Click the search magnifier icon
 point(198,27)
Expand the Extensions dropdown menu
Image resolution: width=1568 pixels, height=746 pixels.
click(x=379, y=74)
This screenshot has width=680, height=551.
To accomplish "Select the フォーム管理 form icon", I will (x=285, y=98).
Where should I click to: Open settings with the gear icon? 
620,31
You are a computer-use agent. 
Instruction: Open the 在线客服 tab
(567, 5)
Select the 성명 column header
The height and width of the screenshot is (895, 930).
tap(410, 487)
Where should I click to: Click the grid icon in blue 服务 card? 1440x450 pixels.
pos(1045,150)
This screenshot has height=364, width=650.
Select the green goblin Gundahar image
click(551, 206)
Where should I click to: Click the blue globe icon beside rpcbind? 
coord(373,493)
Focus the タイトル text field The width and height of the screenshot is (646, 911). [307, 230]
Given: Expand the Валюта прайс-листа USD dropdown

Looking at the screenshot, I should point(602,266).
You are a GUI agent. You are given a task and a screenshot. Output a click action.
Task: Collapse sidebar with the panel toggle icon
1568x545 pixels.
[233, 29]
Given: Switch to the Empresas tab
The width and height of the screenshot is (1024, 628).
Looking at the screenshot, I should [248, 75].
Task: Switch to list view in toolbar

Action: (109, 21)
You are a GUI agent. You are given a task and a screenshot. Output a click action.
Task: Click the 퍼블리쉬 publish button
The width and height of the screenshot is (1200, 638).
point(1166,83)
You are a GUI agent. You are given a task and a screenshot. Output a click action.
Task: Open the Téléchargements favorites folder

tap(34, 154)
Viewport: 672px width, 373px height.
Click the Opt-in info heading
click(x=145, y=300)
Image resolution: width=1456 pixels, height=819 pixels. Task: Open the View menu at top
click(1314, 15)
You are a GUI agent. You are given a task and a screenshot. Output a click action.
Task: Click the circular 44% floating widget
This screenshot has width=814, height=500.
=====
TASK TO COMPLETE:
The answer should hold exactly the lines running from the one with "Viewport: 672px width, 373px height." to the final line of the data, both ends counted.

SOLUTION TO THE EXERCISE:
Viewport: 672px width, 373px height.
Click the Opt-in info heading
click(x=145, y=300)
Image resolution: width=1456 pixels, height=819 pixels. Task: Open the View menu at top
click(1314, 15)
You are a GUI agent. You are given a task and a screenshot. Output a click action.
Task: Click the circular 44% floating widget
This screenshot has width=814, height=500.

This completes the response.